Poll: Bombing the 'Aladdin' Fictional City of Agrabah Appeals to Americans
Public Policy Polling's question demonstrates polls are good at showing how people feel -- not what they actually know.
There’s a land — actually, it’s a faraway place — that is flat and immense. The heat, meanwhile, is also intense and it’s often considered many to be “barbaric” but also, hey, it’s home. The land in question, Agrabah, is also an imaginary place, made famous in songs and in nifty shoplifting sequences in Disney’s 1992 cartoon Aladdin. But just because Agrabah is where Aladdin lives doesn’t mean it’s also not a potential airstrike target for American voters.
A recently released poll from Public Policy Polling asked a survey of 532 Republican primary voters: Would you support or oppose the bombing of Agrabah? As the acting minority, 30 percent said they would bomb Agrabah (carpet-bomb, presumably). Meanwhile, 13 percent of those polled said they would oppose such a bombing. The rest, perhaps sensing something was up, replied they weren’t sure.

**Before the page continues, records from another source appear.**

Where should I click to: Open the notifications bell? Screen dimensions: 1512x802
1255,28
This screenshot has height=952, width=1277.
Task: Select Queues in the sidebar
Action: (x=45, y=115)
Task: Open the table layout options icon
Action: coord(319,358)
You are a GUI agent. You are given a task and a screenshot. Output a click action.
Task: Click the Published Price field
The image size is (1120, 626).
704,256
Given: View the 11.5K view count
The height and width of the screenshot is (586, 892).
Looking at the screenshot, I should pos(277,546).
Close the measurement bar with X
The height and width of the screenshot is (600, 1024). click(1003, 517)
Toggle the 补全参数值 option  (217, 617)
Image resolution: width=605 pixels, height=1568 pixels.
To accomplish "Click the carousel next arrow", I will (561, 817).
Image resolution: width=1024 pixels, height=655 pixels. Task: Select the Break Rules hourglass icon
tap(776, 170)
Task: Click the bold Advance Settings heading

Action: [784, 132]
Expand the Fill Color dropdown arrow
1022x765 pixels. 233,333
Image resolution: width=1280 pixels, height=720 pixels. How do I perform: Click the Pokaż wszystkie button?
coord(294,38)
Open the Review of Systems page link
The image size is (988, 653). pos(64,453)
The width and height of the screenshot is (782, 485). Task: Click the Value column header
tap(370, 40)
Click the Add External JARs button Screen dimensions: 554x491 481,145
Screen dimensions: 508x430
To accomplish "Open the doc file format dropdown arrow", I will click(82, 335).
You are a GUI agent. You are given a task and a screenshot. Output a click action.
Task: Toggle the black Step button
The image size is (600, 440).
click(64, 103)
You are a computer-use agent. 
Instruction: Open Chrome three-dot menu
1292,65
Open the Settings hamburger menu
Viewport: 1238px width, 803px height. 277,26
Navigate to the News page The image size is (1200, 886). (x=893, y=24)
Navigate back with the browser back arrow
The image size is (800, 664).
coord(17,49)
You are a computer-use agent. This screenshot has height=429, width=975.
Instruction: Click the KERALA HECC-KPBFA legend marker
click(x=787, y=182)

Not keen on just trolling the Republican party, PPP also revealed that they asked Democrats the same question. Again, the ability to tell fact from fiction was still narrow, though less bomb-friendly.
PPP is known for posing joke questions. In 2013 they found that Americans hated Congress more than Nickelback and Genghis Khan. A 2011 poll revealed that only 19 percent of Republicans thought President Obama would ascend to Heaven during the Rapture; meanwhile PPP also found God was chilling at a mere 52 percent public approval.
However, this new poll is subtly sneaky with the jokes, embedding the question amongst some IRL concerns. The Agrabah question was nestled between a time-machine game of whether, looking back, would one support or oppose Japanese internment camps (only 49 percent opposed them) and a question asking whether how conservative the survey respondents were (hint: pretty conservative).
But what is the real purpose of asking the Agrabah question? Headlines, maybe. Does it actually say anything about the Republican Party? Debatable. The PPP is a automated robocall pollster with no moderator — people are answering pre-recorded questions and can’t ask for context. Accurate polling is hard enough to achieve with the increase of cellphone only homes and the decline of people who will actually answer a robot’s survey, without the added confusion of a fake question.
But at the same time, once everyone is done pointing fingers at the absurdity of the question, it’s necessary to compare this poll question to a more legitimate one. In 2013, 40 percent of Republicans opposed a U.S. airstrike in Syria. By November of 2015, 56 percent of Republicans supported the idea of sending U.S. ground troops to fight ISIS. Conservative American perceptions of how to handle the threat of terrorism are getting more conservative.
A real takeaway from the PPP poll: 54 percent of the 537 Republicans surveyed supported a ban on Muslims entering the United States. While polling is a flawed game, any number of people supporting a ban based on religious reasons is a problem in and of itself. Sorta like a land where they cut off your nose if they don’t like your face.